米有力シンクタンクのブルッキングス研究所が米国勢調査局のデータを分析したところによると、米国人の間で1年間に住居を変えた人は10%に満たないことが2019年までに明らかになった。これは記録が始まってから最低値だ。
状況はここ1年で大きく変化した。新型コロナウイルス感染症による初期のロックダウン(都市封鎖)から2021年の夏にかけ、移住と遠隔勤務は密接に関連していた。一時的な住所変更依頼は、2020年の最初の半年で27%近く増えた。
それから今度は年末に向け、恒久的な住所変更依頼がより多く出されるようになった。2020年に記録された米国人の国をまたいだ恒久的な移住は、2019年と比べて7%増えていた。このトレンドは秋に加速し、増加幅は前年と比べて10%以上で、12月には28%になってピークを迎えた。
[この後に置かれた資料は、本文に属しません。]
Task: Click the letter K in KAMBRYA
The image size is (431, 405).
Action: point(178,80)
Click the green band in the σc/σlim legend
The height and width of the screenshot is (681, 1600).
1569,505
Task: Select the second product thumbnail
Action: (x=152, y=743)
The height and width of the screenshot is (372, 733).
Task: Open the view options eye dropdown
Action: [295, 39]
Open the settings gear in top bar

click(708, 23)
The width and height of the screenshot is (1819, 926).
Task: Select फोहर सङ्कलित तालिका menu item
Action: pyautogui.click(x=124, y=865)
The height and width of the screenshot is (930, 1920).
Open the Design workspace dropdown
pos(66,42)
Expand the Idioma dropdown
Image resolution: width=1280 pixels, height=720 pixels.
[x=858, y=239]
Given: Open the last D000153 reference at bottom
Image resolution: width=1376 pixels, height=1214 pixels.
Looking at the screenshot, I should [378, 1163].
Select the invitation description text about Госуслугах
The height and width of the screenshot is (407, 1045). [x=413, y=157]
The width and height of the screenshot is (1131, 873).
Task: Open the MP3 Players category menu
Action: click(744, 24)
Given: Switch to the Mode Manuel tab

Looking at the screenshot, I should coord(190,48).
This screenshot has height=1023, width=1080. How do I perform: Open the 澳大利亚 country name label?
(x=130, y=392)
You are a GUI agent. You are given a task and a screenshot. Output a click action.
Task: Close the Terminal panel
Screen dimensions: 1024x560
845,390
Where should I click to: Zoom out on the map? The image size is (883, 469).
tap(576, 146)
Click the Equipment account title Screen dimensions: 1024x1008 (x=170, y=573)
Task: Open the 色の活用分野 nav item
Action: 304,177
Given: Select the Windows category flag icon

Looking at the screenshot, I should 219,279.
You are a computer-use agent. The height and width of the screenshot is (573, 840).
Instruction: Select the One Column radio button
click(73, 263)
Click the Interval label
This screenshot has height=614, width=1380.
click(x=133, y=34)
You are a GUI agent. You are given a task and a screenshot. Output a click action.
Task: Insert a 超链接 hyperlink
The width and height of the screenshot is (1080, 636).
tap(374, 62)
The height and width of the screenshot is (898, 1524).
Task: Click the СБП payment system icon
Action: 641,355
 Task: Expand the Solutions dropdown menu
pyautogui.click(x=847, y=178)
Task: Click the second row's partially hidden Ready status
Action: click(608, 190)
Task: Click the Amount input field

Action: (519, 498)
こうした人はどこに移住しているのか? 引っ越しを考えている場合、どのような選択肢があるだろう? ここでは、いくつかのトレンドと転居のコツを紹介する。
都市からの人口流出が本格化
米国では長年、大半の都市で人口が減ってきた。住民の数は移民のおかげで安定していたものの、2020年には多くの都市が住民数の実質的な低下を経験し、米ニューヨークのマンハッタンでは流出数3人につき流入数はわずか1人だった。2019年は流出数2人につき流入数は1人だった。
ニューヨーク市だけでも10万人を超える住民が流出したと試算されている。ロサンゼルスでは、2020年の住民数減少が最終的には前年から58%増え、かつての人気都市であるシアトルやポートランドも人口が減少した。
都市の生活費の高さを考えると、こうした変化も納得がいく。ニューヨークの2寝室アパートの賃料中央値は2019年、3500ドル(約40万円)だった。これは米国全土の中央値1480ドル(約17万円)のおよそ倍だ。
ロサンゼルスやサンフランシスコなどの都市も生活費の高さで有名だ。オレゴン州ポートランドはかつて比較的生活費が手頃な場所だったが、米コメディー番組「ポートランディア」が人気になった頃から状況は変化した。ポートランドはもはや「若い人が引退目的で移住する」場所ではないと言えるだろう。
住んでいる街がまるで24時間営業のテーマパークのように感じられていたときには、生活費が高くてもその価値があるように感じられただろう。しかし全てのものが閉鎖されると、遠隔勤務を始めたばかりの人はまるで独房で監禁生活を送っているように感じた。
これこそ、移住が最も多かったのがミレニアル世代とジェネレーションZ世代である理由の一つだ。25歳未満の3分の1以上が、新型コロナウイルス感染症の流行中に転居している。